The problem: The records below need to come back exactly as they are, pictures omitted.

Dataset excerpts
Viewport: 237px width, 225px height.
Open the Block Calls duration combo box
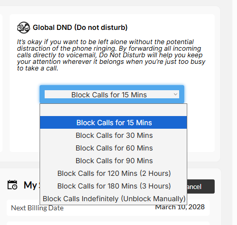point(112,94)
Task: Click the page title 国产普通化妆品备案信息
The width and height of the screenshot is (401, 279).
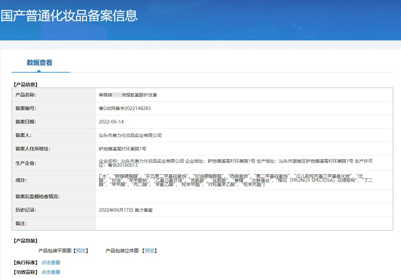Action: coord(69,16)
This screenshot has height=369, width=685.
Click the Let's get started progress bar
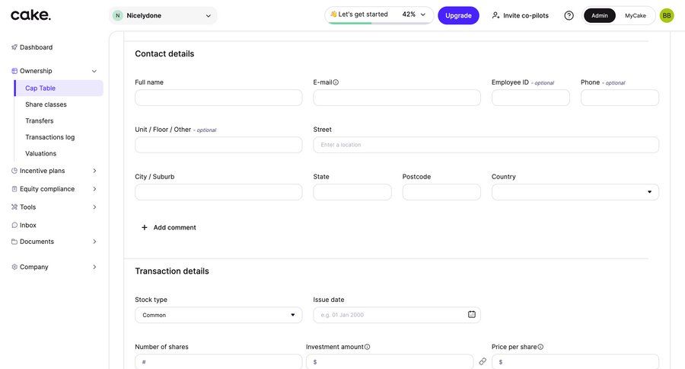(378, 15)
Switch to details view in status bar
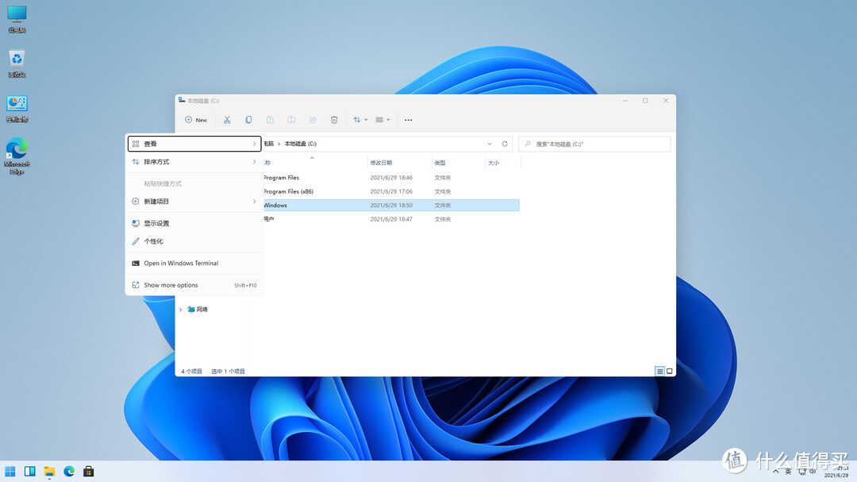857x482 pixels. click(x=659, y=371)
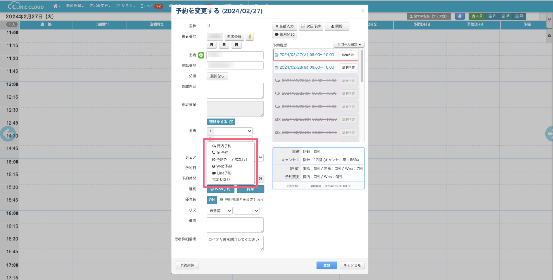Image resolution: width=553 pixels, height=280 pixels.
Task: Click into the 備考 text area
Action: click(x=235, y=225)
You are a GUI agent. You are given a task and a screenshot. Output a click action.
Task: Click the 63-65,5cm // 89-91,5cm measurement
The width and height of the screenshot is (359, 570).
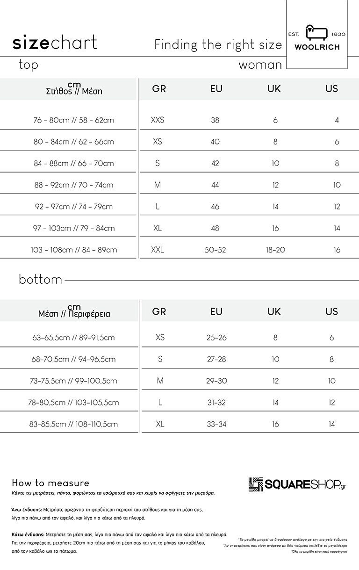(73, 338)
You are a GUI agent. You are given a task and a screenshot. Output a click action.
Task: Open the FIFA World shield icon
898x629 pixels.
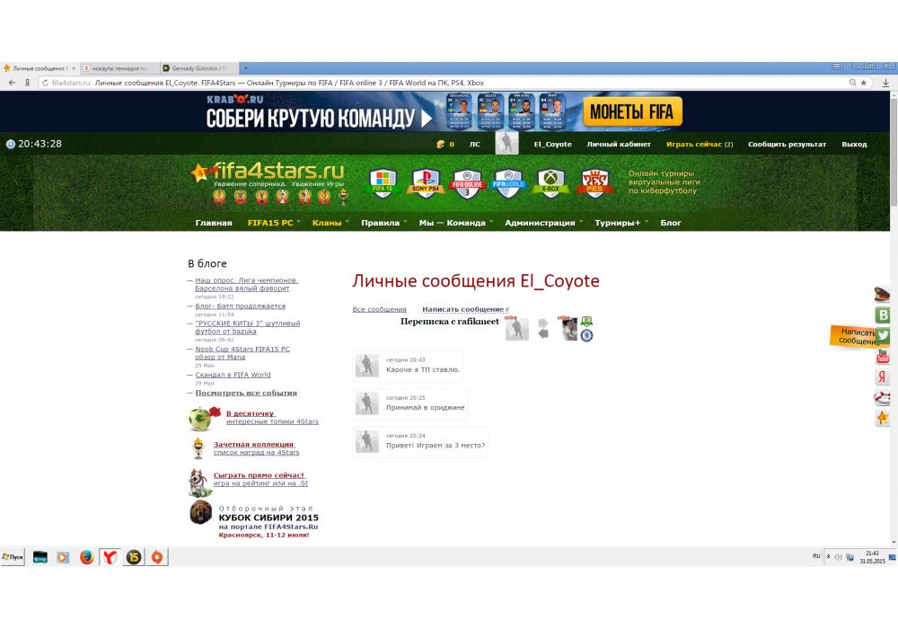click(x=508, y=182)
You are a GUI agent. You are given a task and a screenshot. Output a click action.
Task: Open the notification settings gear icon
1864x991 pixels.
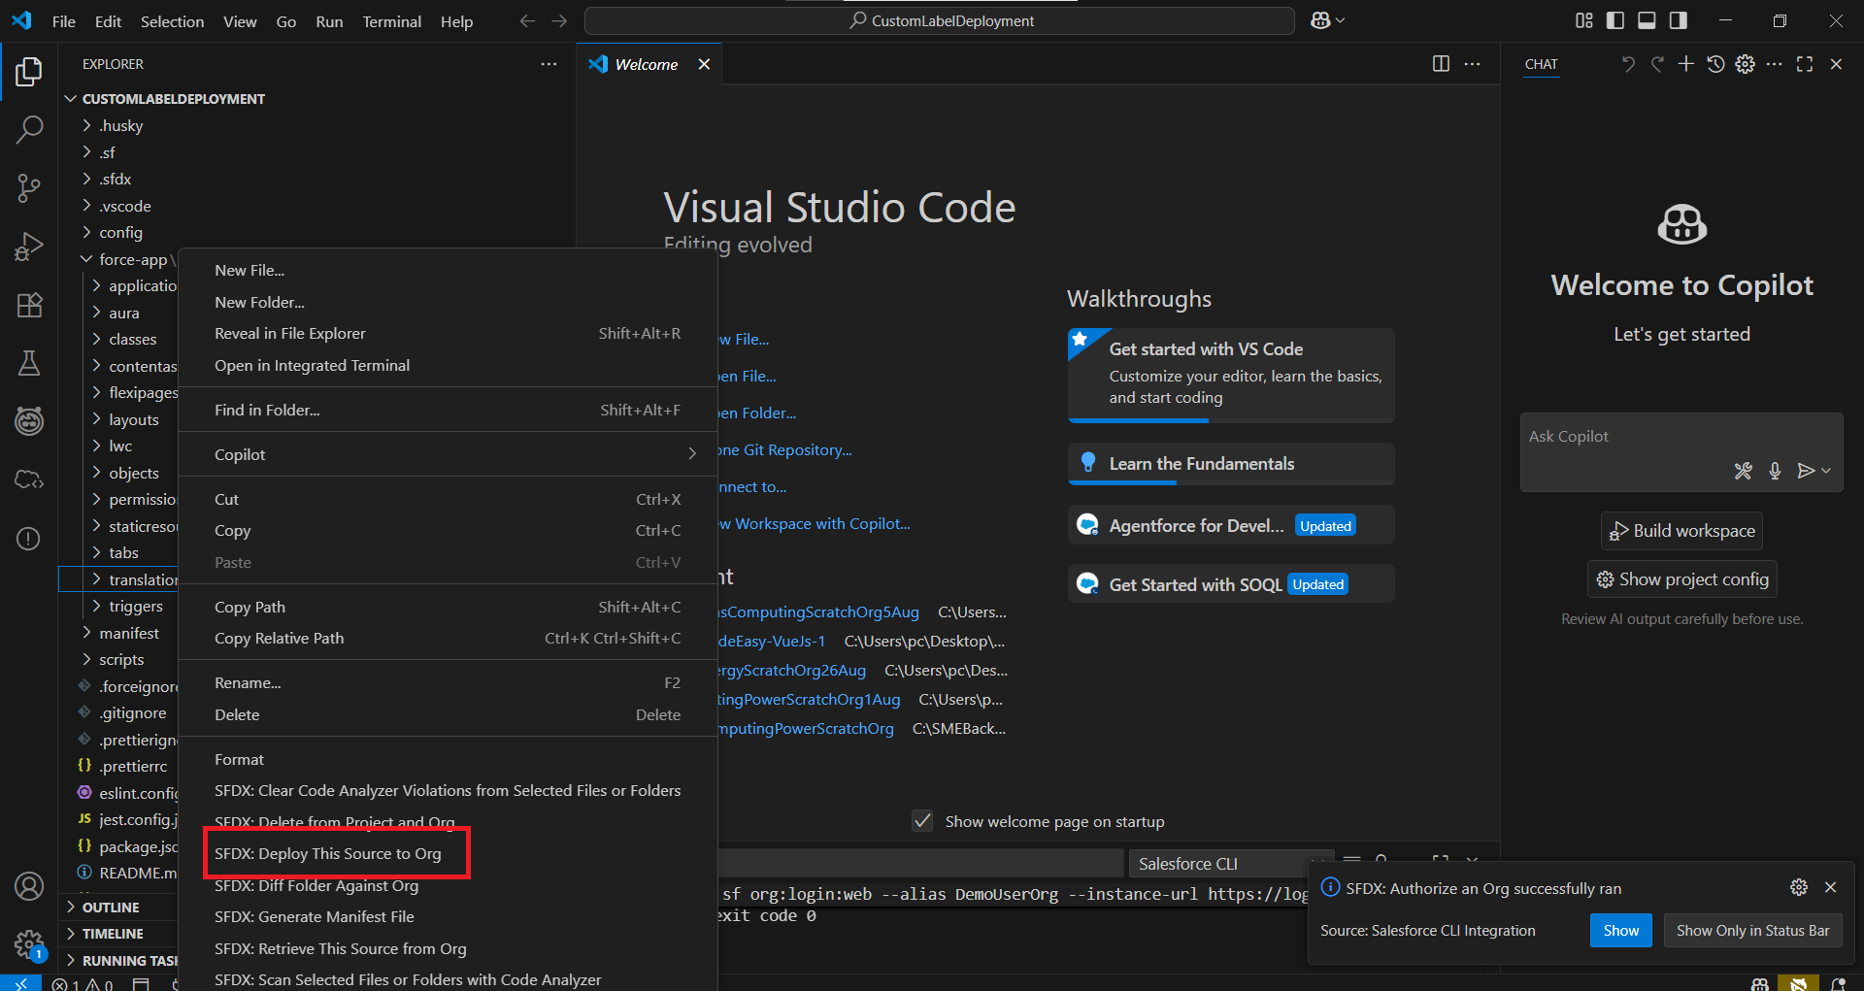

Task result:
Viewport: 237px width, 225px height.
Open the Block Calls duration combo box
point(112,94)
Task: Click the page title 国产普通化妆品备案信息
The width and height of the screenshot is (401, 279).
Action: coord(69,16)
This screenshot has height=369, width=685.
Click the Let's get started progress bar
(378, 15)
Switch to details view in status bar
857x482 pixels. click(x=659, y=371)
Image resolution: width=553 pixels, height=280 pixels.
Task: Click into the 備考 text area
Action: click(x=235, y=225)
You are a GUI agent. You are given a task and a screenshot. Output a click action.
Task: Click the 63-65,5cm // 89-91,5cm measurement
The width and height of the screenshot is (359, 570).
(73, 338)
You are a GUI agent. You are given a task and a screenshot. Output a click action.
Task: Open the FIFA World shield icon
898x629 pixels.
click(x=508, y=182)
You are a GUI agent. You are given a task and a screenshot. Output a click action.
Task: Open the notification settings gear icon
1864x991 pixels.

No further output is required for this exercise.